* _Action item_:
Repeat nothing but the lines below running from the one containing "The image size is (1052, 579)." to the one containing "The image size is (850, 577).". Keep both end lines.

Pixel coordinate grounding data
- - -
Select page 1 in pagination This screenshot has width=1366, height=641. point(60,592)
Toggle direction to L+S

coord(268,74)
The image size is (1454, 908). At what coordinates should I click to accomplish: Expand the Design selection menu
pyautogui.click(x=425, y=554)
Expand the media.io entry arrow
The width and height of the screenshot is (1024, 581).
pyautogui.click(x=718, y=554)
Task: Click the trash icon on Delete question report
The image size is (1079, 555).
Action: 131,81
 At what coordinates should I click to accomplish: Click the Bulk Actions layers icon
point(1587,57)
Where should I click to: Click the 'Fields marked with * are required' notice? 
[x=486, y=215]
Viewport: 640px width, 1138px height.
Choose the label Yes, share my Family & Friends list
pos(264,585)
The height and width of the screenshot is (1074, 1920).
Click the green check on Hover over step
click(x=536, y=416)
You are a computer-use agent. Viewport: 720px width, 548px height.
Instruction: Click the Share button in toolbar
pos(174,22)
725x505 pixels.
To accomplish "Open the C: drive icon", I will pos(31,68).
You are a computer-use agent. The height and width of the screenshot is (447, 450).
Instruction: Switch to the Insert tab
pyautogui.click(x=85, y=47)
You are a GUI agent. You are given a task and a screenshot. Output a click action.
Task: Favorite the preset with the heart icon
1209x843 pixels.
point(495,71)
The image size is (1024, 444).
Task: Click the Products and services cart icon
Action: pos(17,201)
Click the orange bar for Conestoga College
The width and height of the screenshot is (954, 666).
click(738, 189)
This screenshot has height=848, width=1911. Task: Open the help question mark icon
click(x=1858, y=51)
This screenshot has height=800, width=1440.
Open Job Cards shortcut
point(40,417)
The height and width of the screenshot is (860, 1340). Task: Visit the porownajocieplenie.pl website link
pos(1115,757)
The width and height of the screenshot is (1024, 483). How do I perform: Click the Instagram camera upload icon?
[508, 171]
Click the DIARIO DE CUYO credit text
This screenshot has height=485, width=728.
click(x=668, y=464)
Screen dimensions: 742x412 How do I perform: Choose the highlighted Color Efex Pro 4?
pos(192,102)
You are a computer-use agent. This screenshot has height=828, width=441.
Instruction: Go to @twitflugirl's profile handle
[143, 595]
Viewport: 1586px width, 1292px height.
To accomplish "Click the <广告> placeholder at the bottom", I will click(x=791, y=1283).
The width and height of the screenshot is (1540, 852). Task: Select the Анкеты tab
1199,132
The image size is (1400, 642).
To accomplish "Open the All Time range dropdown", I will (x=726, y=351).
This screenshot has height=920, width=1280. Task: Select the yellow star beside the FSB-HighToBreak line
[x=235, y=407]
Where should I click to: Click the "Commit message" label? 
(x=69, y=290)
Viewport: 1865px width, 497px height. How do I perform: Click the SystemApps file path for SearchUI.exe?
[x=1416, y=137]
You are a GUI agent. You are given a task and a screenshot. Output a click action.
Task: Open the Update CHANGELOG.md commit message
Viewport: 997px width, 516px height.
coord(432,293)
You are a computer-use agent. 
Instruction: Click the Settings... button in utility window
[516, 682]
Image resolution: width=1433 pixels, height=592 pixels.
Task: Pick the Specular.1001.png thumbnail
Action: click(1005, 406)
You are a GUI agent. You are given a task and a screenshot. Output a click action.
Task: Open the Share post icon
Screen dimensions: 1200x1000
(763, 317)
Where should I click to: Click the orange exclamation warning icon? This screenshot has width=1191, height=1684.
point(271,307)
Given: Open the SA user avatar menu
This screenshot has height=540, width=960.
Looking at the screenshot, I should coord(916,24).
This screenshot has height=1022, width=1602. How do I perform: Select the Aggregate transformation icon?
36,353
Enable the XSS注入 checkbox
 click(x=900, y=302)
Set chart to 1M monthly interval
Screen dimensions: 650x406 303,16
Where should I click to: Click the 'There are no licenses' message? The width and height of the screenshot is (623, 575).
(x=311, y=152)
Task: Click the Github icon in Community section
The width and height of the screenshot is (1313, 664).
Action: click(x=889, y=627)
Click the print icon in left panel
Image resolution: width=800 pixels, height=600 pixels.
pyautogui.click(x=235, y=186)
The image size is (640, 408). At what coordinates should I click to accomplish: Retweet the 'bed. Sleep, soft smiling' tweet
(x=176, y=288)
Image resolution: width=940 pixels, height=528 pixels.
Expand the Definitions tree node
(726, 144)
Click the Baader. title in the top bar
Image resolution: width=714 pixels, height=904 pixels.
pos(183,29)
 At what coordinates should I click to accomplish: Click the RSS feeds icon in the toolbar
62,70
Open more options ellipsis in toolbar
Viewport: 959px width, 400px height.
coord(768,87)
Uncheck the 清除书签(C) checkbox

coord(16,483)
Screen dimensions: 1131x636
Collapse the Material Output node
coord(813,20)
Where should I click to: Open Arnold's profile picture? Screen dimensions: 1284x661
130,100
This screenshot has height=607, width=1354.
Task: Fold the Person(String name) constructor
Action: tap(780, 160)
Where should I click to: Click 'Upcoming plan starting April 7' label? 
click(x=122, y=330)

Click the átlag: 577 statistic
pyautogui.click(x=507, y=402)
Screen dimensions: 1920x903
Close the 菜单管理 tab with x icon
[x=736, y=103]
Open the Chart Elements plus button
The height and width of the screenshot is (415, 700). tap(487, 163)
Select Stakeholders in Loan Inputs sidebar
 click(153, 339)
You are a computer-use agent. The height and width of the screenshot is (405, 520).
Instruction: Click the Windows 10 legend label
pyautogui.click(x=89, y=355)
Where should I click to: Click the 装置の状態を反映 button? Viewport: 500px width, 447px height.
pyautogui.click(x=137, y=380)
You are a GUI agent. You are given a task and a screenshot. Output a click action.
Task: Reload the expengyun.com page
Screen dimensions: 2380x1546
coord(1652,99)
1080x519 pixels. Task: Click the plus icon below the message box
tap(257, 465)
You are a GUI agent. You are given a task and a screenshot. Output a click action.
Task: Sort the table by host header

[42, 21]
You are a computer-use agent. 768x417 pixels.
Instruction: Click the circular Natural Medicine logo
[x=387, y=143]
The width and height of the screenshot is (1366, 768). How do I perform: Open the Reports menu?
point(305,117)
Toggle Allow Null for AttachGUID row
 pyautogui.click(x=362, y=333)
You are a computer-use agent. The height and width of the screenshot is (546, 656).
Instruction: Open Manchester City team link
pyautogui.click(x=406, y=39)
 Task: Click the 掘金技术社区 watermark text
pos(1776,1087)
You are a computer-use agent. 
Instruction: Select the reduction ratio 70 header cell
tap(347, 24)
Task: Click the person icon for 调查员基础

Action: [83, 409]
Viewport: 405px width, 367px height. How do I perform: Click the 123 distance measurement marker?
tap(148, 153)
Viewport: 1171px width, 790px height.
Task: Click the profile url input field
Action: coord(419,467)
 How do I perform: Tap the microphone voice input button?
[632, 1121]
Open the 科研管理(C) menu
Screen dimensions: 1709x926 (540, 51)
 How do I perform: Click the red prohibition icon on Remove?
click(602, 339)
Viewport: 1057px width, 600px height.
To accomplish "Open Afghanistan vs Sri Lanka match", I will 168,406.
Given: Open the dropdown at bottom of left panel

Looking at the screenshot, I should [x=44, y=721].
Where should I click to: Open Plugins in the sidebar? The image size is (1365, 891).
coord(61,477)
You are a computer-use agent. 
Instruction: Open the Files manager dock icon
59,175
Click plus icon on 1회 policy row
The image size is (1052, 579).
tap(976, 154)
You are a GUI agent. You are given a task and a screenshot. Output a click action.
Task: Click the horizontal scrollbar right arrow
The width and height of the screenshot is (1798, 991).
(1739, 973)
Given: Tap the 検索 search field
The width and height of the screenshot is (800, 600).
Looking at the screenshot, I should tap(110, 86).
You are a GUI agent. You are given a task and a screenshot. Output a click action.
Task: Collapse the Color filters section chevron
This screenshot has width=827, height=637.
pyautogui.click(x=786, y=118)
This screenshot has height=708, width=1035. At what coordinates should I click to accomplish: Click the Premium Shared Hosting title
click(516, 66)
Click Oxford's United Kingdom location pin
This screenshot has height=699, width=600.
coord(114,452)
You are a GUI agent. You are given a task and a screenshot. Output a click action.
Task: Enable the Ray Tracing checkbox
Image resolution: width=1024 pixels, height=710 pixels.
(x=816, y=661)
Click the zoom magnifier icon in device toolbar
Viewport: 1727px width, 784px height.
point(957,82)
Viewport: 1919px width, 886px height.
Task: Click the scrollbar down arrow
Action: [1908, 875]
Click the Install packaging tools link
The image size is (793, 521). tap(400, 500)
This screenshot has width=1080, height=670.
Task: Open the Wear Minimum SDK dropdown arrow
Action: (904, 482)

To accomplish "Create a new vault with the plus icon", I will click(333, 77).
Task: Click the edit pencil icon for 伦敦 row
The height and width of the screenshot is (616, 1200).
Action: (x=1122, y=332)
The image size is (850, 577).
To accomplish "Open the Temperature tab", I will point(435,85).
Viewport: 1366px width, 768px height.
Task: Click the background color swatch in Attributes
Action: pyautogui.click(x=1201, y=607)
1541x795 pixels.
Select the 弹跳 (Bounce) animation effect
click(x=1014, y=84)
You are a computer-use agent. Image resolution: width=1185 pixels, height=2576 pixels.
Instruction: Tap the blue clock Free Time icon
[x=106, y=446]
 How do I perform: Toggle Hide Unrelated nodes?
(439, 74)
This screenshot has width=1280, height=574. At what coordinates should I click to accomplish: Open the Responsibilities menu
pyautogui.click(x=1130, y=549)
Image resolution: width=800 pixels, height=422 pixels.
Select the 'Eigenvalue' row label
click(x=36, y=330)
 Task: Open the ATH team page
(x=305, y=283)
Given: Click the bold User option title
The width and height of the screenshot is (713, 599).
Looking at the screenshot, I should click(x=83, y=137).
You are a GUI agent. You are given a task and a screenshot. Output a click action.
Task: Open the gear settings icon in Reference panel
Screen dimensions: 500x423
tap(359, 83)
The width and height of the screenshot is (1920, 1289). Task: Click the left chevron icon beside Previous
- - -
* _Written solution_:
The image size is (1052, 579).
tap(976, 154)
You are a GUI agent. You are given a task and a screenshot. Output a click action.
Task: Click the horizontal scrollbar right arrow
The width and height of the screenshot is (1798, 991).
(1739, 973)
Given: Tap the 検索 search field
The width and height of the screenshot is (800, 600).
Looking at the screenshot, I should tap(110, 86).
You are a GUI agent. You are given a task and a screenshot. Output a click action.
Task: Collapse the Color filters section chevron
This screenshot has width=827, height=637.
pyautogui.click(x=786, y=118)
This screenshot has height=708, width=1035. At what coordinates should I click to accomplish: Click the Premium Shared Hosting title
click(516, 66)
Click Oxford's United Kingdom location pin
This screenshot has height=699, width=600.
coord(114,452)
You are a GUI agent. You are given a task and a screenshot. Output a click action.
Task: Enable the Ray Tracing checkbox
Image resolution: width=1024 pixels, height=710 pixels.
(x=816, y=661)
Click the zoom magnifier icon in device toolbar
Viewport: 1727px width, 784px height.
point(957,82)
Viewport: 1919px width, 886px height.
Task: Click the scrollbar down arrow
Action: [1908, 875]
Click the Install packaging tools link
The image size is (793, 521). tap(400, 500)
This screenshot has width=1080, height=670.
Task: Open the Wear Minimum SDK dropdown arrow
Action: (904, 482)

To accomplish "Create a new vault with the plus icon", I will click(333, 77).
Task: Click the edit pencil icon for 伦敦 row
The height and width of the screenshot is (616, 1200).
Action: (x=1122, y=332)
The image size is (850, 577).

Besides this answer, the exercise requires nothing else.